幸い敵は進軍を優先としているため、町や村への被害がないみたいだが……胸中で思考する間にとうとう戦場へと辿り着く。そこは見晴らしの良い平原……罠などを設置することも難しく、奇襲なども通用しにくい、平地だ。
そして俺達は魔物の姿を目の当たりにしたのだが……、
「異様な光景に見えてしまうな」
俺はそう感想を述べる。見えて「しまう」と表現したのは、その雰囲気を俺やニックは見たことがあるため、恐怖感などないためだ。
目前にある平原には、淡々と行軍する魔物軍勢がいた。数は……さすがに数えるのは難しいのだが、千は余裕で超えるだろう。

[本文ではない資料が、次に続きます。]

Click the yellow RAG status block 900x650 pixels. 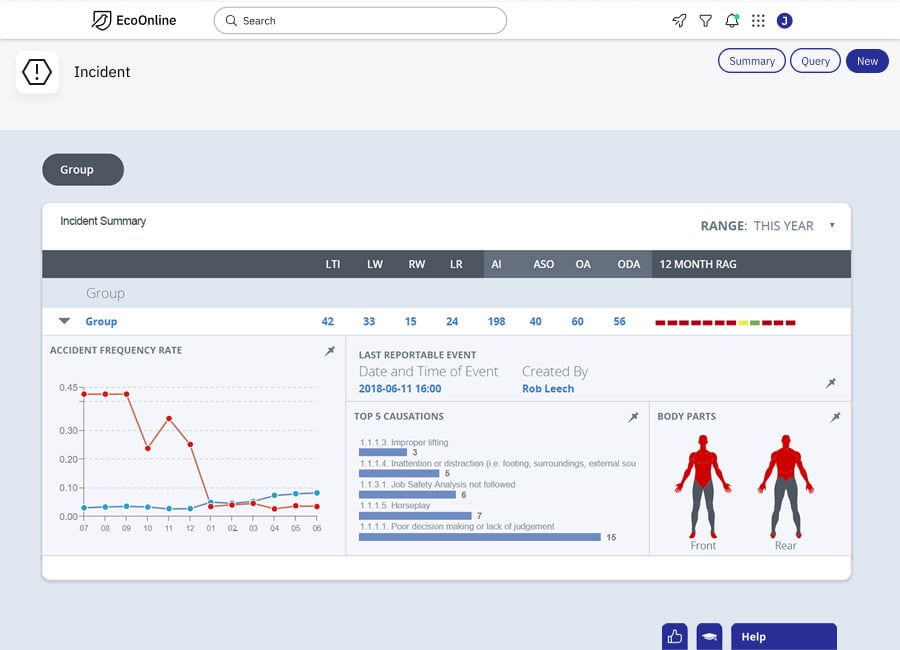[743, 323]
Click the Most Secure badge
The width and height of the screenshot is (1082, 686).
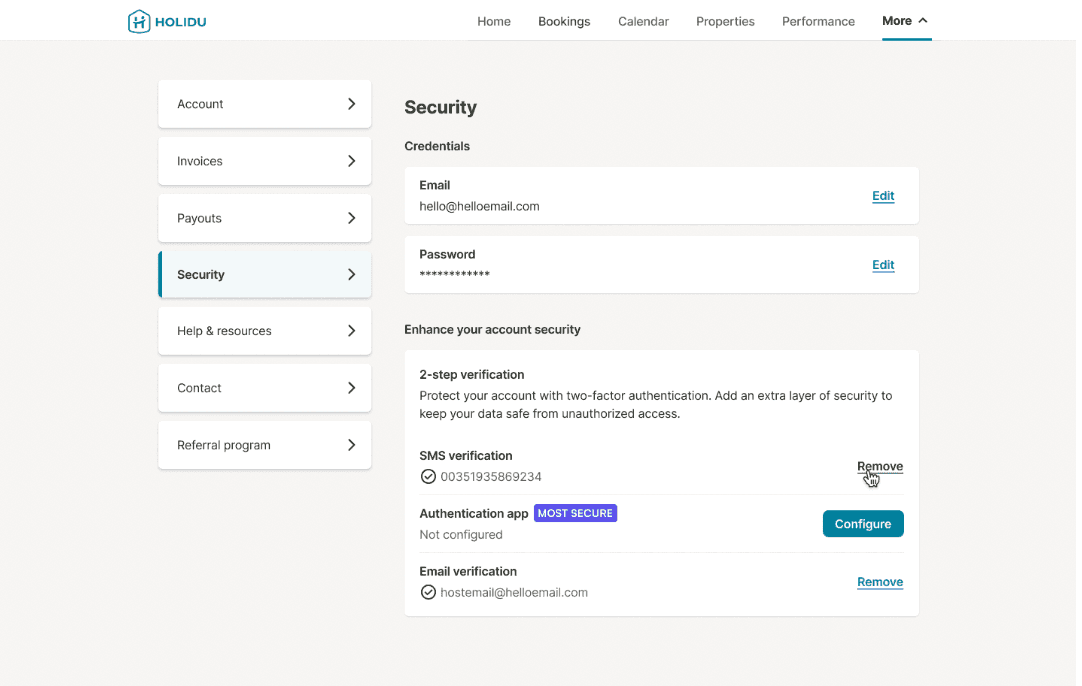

そうした数の魔物が平原を進む光景は、先ほど言った通り異様……ではあるのだが、以前見た魔王が率いる軍勢と比べれば……といったところ。
「これを見た人々は恐怖するのは間違いないな」
「で、包囲はできているのか?」
問い掛けてきたのはニック。俺はここで遠視の魔法を使用し、
「……ああ、四方から各砦から騎士が近づいている」
「なら、このまま攻撃開始すればいいわけだが……魔物の能力を確かめるにしろ、真正面からは厳しいよな」
「相手の進軍方向に対し、横側から近づけばいいだろ。俺が魔法を撃ってみて能力を推し量る。それをルードに魔法で伝えつつ、攻撃を開始する」
ここで俺は魔物の軍勢を見据える。遠目から見る限り、それほど凶悪な能力を持っている雰囲気はない。
「……ミリア」
俺は仲間の名を呼ぶと、彼女へ首を向けつつ、
「どこかに魔族がいるはずだけど」
「ええ、確認できたわ。ただごめんなさい、見覚えがないわね」
「魔力とかに何か特徴はあるのか?」
「今探っているけれど、私が把握している魔族の気配を発しているというわけではなさそう」
「少なくとも魔王の一派ではない?」
「そこは間違いないわ」
……ということは、やっぱり魔王と敵対していた勢力で、聖王国に打撃を与えて魔王の後継者として実績を得ようとする輩なのか……やがて移動を開始。俺の言葉通り進行方向の横側へ迂回する。
「こいつら、どうするつもりなんだろうな?」
ふいに、ニックが呟くように声を発した。
「確かに数は多いが、それでも王都を落とすには足りないだろ。万単位の魔物が必要じゃないか?」
「この場所にいる魔物だけで仕掛ける、というわけではないかもしれない」
と、俺は魔物を見据えつつ言及する。
「例えば、まだ捕捉しきれていない所に、同様の軍勢がいる可能性もある」
「波状攻撃、あるいは段階を踏んで攻撃を仕掛けるってわけか」
「実際、一度に現れるよりもそちらの方が効果的ではある。ここの戦いで終わらない場合厄介だが……」
その辺り、聖王国は対策を立てているのだろうか? 情報が入ってこないけど、問題ないことを祈るしかなさそうだな。
転戦するにしても、出現する場所によっては周辺の町や村に被害が出るかもしれないし、可能であればこの戦いと同時並行で対処してくれると助かるけど……。
俺達は魔物の軍勢に対し側面へ移動。一応行軍をせき止めるためにルードが率いる騎士団が待ち構えてはいるのだが、戦力的には数百騎くらいしかいないので、魔物全てを防ぐというのは無理だ。よって、包囲をする騎士達の頑張りに掛かっている。
「……んー」
俺は小さくうなりながら魔物に対し気配を探る。
「強さについてはばらつきはあるにしろ、一定の水準には達している。加えて、中心に行けばいくほど魔力に厚みが加わっているな」
「つまり、中央付近の敵が強いということ?」
尋ねてきたのはアルザ。俺は首肯しつつ、
「そうだ。まずは魔法を食らわせて相手の反応と、挙動を見る。全軍で襲い掛かってきたなら即座に退却だけど……移動を優先しているなら、一部だけ襲い掛かってくる可能性もありそうだ」
「その場合が理想的かな?」
「各個撃破できるからな。まあ、包囲しているとはいえ部隊の人数的に少ないのはこちらだ。敵の動き方に合わせて臨機応変に……という形で動くことにしよう」
俺達は平原の中に点在する雑木林の中へ隠れ、様子を窺う。魔法攻撃が十分届く距離であり、逃げるにも余裕がある距離だ。
俺は仲間やニック、さらに同行する騎士へ目配せをする。それで騎士の一人が頷いたので――作戦開始だ。
「……いくぞ」
俺は宣言と共に魔力を高め――それが巨大な火球となって、魔物の軍勢へと解き放った。